Required task 1 ▸
In the forum post on weak convergence in L^p, what function g does the proposed counter-example use?

On $[0,1]$, for $1\leq{}p<\infty$, If $f_{n}\rightarrow{}f$ a.e. and $||f_{n}||_{p}\leq{}M \space\space\forall\space n$, show that $f_{n}\rightarrow{}f$ weakly in $L^{p}$.

I thought about it for some time, but I could not come up with a proof. Then suddenly it seemed that I found a counter-example for this statement. Can anybody help me judge whether my counter-example is valid?

$$ f_{n} = \begin{cases} n^{2}x, & x\in [0,\frac{1}{n}] \\ 2n-n^{2}x, & x\in[\frac{1}{n},\frac{2}{n}] \\ 0, & x\in[\frac{2}{n},1] \end{cases} $$

$$ g=1 \text{ on } [0,1] $$

$$ f=0 \text{ on } [0,1] $$

Then it seems to me that $f_{n}\rightarrow{}f$ a.e. on $[0,1]$, $f\in{}L^{1},g\in{L^{\infty}}, ||f||_{1}=1\leq2$. But $\int{f_{n}g=1\nrightarrow0=\int{fg}}$. So $f_n$ does not converge weakly to $f$ in $L^{1}$.

Required task 2 ▸
Arrange everything in the entries from the line containing "尼龍扁織帶 (812, 716)" down to the line containing "縫口線 (封口線) (199, 277)", both included, as a JSON list of strings with one string per line and blank lines omitted.

[Element and text position data]

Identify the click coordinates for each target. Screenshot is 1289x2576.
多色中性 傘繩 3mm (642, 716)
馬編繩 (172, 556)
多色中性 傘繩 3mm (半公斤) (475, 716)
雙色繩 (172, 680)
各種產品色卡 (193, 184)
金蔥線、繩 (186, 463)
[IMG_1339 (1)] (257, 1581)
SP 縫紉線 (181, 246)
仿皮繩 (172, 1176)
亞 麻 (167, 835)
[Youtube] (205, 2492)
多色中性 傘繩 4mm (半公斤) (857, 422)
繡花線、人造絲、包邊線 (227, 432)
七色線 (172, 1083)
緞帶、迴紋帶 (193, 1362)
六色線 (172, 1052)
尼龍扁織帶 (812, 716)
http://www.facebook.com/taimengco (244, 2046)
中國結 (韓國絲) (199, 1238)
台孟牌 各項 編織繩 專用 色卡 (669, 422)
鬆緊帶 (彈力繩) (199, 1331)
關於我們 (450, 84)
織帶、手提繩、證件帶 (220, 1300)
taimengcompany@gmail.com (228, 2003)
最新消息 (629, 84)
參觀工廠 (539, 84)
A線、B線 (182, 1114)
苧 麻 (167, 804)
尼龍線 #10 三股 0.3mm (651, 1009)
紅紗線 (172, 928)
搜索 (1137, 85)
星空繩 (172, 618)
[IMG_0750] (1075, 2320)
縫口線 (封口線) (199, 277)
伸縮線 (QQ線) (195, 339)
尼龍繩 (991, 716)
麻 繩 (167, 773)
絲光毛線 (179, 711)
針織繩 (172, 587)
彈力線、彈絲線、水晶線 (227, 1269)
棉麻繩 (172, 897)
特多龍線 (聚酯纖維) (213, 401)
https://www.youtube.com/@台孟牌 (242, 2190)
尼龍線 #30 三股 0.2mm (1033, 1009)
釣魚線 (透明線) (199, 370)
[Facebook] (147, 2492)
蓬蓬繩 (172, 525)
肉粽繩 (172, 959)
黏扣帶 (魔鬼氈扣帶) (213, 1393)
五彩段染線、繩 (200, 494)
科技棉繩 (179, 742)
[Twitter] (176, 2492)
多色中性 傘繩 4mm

Result 1 ▸
g = 1 on [0,1].

Result 2 ▸
[
  "尼龍扁織帶 (812, 716)",
  "http://www.facebook.com/taimengco (244, 2046)",
  "中國結 (韓國絲) (199, 1238)",
  "台孟牌 各項 編織繩 專用 色卡 (669, 422)",
  "鬆緊帶 (彈力繩) (199, 1331)",
  "關於我們 (450, 84)",
  "織帶、手提繩、證件帶 (220, 1300)",
  "taimengcompany@gmail.com (228, 2003)",
  "最新消息 (629, 84)",
  "參觀工廠 (539, 84)",
  "A線、B線 (182, 1114)",
  "苧 麻 (167, 804)",
  "尼龍線 #10 三股 0.3mm (651, 1009)",
  "紅紗線 (172, 928)",
  "搜索 (1137, 85)",
  "星空繩 (172, 618)",
  "[IMG_0750] (1075, 2320)",
  "縫口線 (封口線) (199, 277)"
]